→ **Task objective**
Write the next part of the television review of the UPN drama "South Beach," beginning after its final sentence.

→ **Extract to read**
*** Block opens ***

Pout-a-holism. It's the unacknowledged killer among today's TV youth dramas. Pretty actors and actresses are getting hooked on clenching their lips into varying states of togetherness to look hollow, spoiled, or just plain silly. This is your mouth (smile); this is your mouth on pout (Mischa Barton).

''South Beach," which premieres tonight at 8 on Channel 38, operates like a subliminal ad for pout. It's about a bunch of empty glamour-pusses in South Beach, lounging in bathing suits when they're not moping in club fashions. They interconnect at the Hotel Soleil, where some work, some play, some have affairs with the owner's son, and all look like they've been cut and pasted out of a Maxim ad spread. The setup of ''South Beach" is like an old Elvis Presley or Annette Funicello beach movie, except absolutely no carbs are allowed, and no joy, either.

The UPN show, which has a two-hour premiere, opens with a pair of WB-looking buddies from Brooklyn moving to Miami. Good guy Matt (Marcus Coloma) wants to leave his gambler-father and find his ex-girlfriend, Arielle (Odette Yustman), now a South Beach model. He quickly becomes the chief of security at the Hotel Soleil, which is run by the enigmatic Elizabeth Bauer (Vanessa Williams). Bad boy Vincent (Chris Johnson) is just looking for hot adventures in the sun, which he quickly finds as an assistant to a suspicious kingpin (played boringly by Giancarlo Esposito).

*** Block closes ***

→ **Dataset**
*** Block opens ***

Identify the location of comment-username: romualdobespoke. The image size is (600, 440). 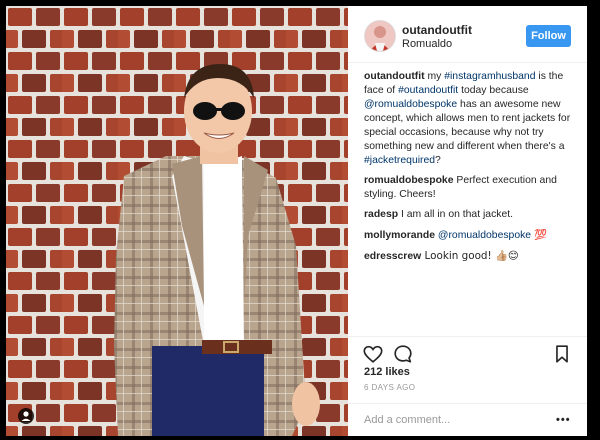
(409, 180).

*** Block closes ***
*** Block opens ***

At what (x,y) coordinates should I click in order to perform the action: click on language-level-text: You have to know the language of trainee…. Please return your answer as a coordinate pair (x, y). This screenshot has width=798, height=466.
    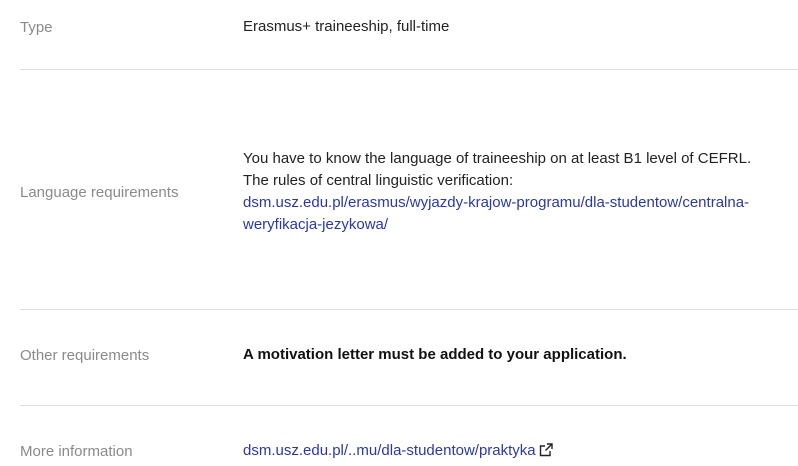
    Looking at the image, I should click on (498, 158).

*** Block closes ***

→ **Answer to this task**
In between all the poolside exhibitionism and dance-floor romantic politics, guns appear and faceless thugs are killed. That means our young cast members get to angst about whether they're truly in danger and some villain is going to force them to eat a loaf of bread at gunpoint. The intrigue, which includes the covert activities of Elizabeth's son, Alex (Lee Thompson Young), is just about music-video deep.

You've got to love the idea of setting youth-market soaps in beach and pool settings. It's so much easier for the writers to get the kids out of their clothes without contriving bath-towel mishaps. There's no need for those ''Oops -- I thought you were finished showering" moments. At the sound of waves crashing in the background, or chlorine splashing in the foreground, the fashions just fall off, the muscles flex, the bikini tops cling. Lori Loughlin's ''Summerland," Gregory Harrison's ''Safe Harbor," the needs-no-introduction ''Baywatch" -- they're all prime examples of the genre.

Along with ''South Beach," they're Must Wax TV.